Shared/delegated email accounts and MFA – 01/12/22

Google has started sending reminders to those who haven’t yet enabled multi-factor authentication (MFA) on their Mount Royal email account.  For those with a single email account the process is easy. However if you use a delegated, google group or shared email account there may be some confusion. Do you have to enable MFA or not? Well that depends on what type of account you have and how you use it.

Delegated accounts allow you to access emails from your own Mount Royal email account. Neither you nor anyone else that uses the account ever logs into it.  If you click on your profile pic in Gmail and see the account listed with delegated next to it, it is a delegated account.

Even though you may have received a notification to enable MFA on that account, you don’t have to. We know that is confusing so we are working on identifying all the delegated accounts so hopefully you will not get notifications in the future.

Shared accounts require you to login with a separate username and password to access emails.  The username and password are often shared by several people. They are usually set up because the generic account needs a Youtube channel or to set up its own google forms. If you have a shared account, please do not ignore the MFA notifications and contact the IT Service Desk to find out if MFA is required. This will be determined on a case by case basis depending on how the account is used.

Google groups aren’t actually email accounts so you don’t see them listed with your delegated accounts. They are mail lists that you subscribe to or create.  They are often set up to send emails directly to your inbox,  however you can also access the emails from the Google Group app. As Google groups are part of the Google Workspace, you don’t need to MFA them separately.  They are protected when you enable MFA on your MRU email account.

For more information on enabling MFA visit the Multi-factor Authentication web page.

No that is not a malicious pop up – 01/11/22

In preparation for the implementation of mandatory MFA on February 28, 2022, a new pop-up will appear when you login to Google if MFA is not turned on. It looks like this.
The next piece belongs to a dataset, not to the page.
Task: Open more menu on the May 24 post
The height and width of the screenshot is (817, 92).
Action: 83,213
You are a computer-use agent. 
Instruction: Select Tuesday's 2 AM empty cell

If you click Do this later, you can access your account and enable MFA at a later date. However, we do encourage you to click Enroll instead. The sooner you enable it , the sooner the annoying pop-up goes away. After February 28, 2022 anyone who does not have MFA turned on will have to contact the IT Service Desk to get access to their Mount Royal email account, Google Drive or any other Google Workspace apps.

 

The Cyber Guys are coming! – 01/11/22

January 2022 is here! As promised, next week we will be releasing the first Cyber Guys video. This short video is super fun. As a reward for watching you will earn a contest entry code. Have a giggle, get a cybersafety reminder and earn codes. What could be better? Log into the Security Education Platform and check your My Assignments list to find the video link.

The use and care of your MRU email address – 12/07/212

 

We are regularly notified that Mount Royal email addresses have been involved in a data breach through Have I been pwned. When we receive that notification, we are told what account provider was affected and which email addresses were involved.  This allows us to contact those who had their accounts compromised and ask them  to change their passwords.
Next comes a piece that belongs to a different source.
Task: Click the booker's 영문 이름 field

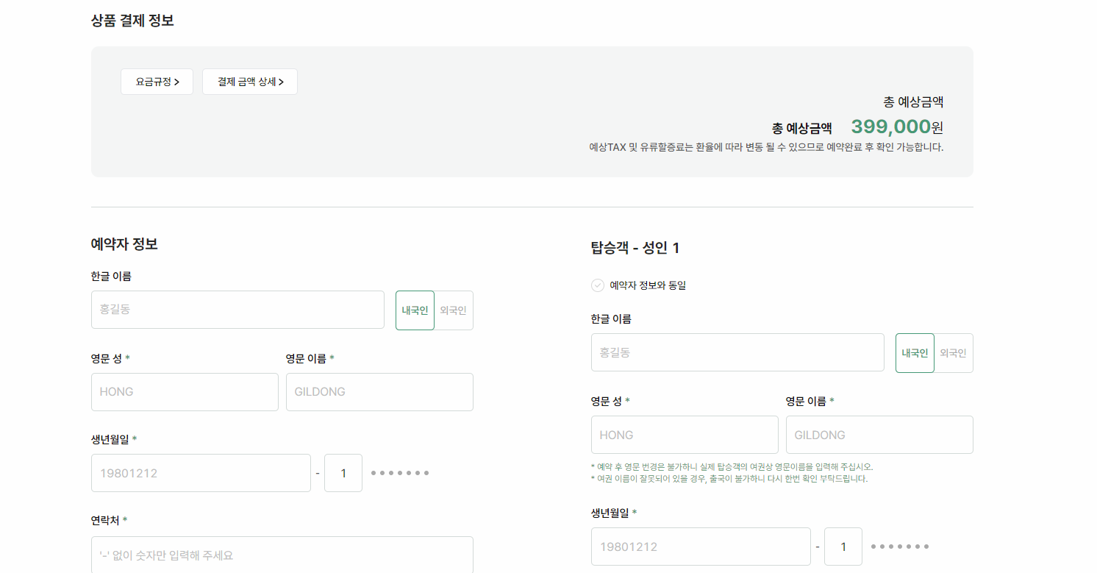Action: (x=379, y=391)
With multi-factor authentication enabled, this is less of an issue. Even if a password is stolen, the attacker will not be able to get into a MRU email account without the second factor.  However it is still important that compromised passwords are changed, especially if the same one is being used for multiple accounts. So we are still receiving data breach notifications.

Usually the data breaches are for work related services. However, once in while we are notified that a gaming site, dating website or a site with adult content has been breached. If you have used your Mount Royal email address to access that site, we will be notified. It is awkward for everyone when that happens.

Please keep your private life private and only use your MRU email address for work purposes. We don’t need to know what you do for hobbies, how you spend your time outside of work or where you shop. Save us all the embarrassment and use another email address for your personal pursuits.  The security team thanks you.